Stored records:
------------------------------

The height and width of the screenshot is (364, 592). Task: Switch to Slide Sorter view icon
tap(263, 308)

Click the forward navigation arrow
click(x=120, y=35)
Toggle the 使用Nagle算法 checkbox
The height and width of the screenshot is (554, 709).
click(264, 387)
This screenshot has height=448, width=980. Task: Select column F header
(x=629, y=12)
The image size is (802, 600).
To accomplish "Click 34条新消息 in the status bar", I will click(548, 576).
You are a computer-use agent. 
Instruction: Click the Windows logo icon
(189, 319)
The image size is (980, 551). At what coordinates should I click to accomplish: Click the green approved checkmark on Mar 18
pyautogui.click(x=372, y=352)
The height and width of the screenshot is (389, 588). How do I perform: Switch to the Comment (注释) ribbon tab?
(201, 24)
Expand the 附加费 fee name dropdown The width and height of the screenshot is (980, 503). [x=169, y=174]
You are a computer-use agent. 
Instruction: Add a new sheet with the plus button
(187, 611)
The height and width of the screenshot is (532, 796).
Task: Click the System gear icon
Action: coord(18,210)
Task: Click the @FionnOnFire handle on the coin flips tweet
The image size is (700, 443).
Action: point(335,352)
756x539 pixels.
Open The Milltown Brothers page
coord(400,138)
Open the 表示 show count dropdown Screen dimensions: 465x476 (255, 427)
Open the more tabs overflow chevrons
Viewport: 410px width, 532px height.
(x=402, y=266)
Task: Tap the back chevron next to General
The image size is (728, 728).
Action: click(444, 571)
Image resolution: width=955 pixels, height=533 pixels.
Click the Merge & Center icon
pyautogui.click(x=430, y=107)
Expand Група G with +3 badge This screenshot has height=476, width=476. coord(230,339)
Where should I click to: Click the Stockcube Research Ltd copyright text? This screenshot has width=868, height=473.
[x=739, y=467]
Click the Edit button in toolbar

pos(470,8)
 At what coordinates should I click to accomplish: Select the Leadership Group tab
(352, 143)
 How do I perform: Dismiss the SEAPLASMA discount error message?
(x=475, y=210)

------------------------------

WHAT IS BEING ASKED: Restate exactly the records above from their first line through the line that holds "Expand Група G", please, including both and leaving out all others.

REPLY TO THE TASK:
The height and width of the screenshot is (364, 592). Task: Switch to Slide Sorter view icon
tap(263, 308)

Click the forward navigation arrow
click(x=120, y=35)
Toggle the 使用Nagle算法 checkbox
The height and width of the screenshot is (554, 709).
click(264, 387)
This screenshot has height=448, width=980. Task: Select column F header
(x=629, y=12)
The image size is (802, 600).
To accomplish "Click 34条新消息 in the status bar", I will click(548, 576).
You are a computer-use agent. 
Instruction: Click the Windows logo icon
(189, 319)
The image size is (980, 551). At what coordinates should I click to accomplish: Click the green approved checkmark on Mar 18
pyautogui.click(x=372, y=352)
The height and width of the screenshot is (389, 588). How do I perform: Switch to the Comment (注释) ribbon tab?
(201, 24)
Expand the 附加费 fee name dropdown The width and height of the screenshot is (980, 503). [x=169, y=174]
You are a computer-use agent. 
Instruction: Add a new sheet with the plus button
(187, 611)
The height and width of the screenshot is (532, 796).
Task: Click the System gear icon
Action: coord(18,210)
Task: Click the @FionnOnFire handle on the coin flips tweet
The image size is (700, 443).
Action: point(335,352)
756x539 pixels.
Open The Milltown Brothers page
coord(400,138)
Open the 表示 show count dropdown Screen dimensions: 465x476 (255, 427)
Open the more tabs overflow chevrons
Viewport: 410px width, 532px height.
(x=402, y=266)
Task: Tap the back chevron next to General
The image size is (728, 728).
Action: click(444, 571)
Image resolution: width=955 pixels, height=533 pixels.
Click the Merge & Center icon
pyautogui.click(x=430, y=107)
Expand Група G with +3 badge This screenshot has height=476, width=476. coord(230,339)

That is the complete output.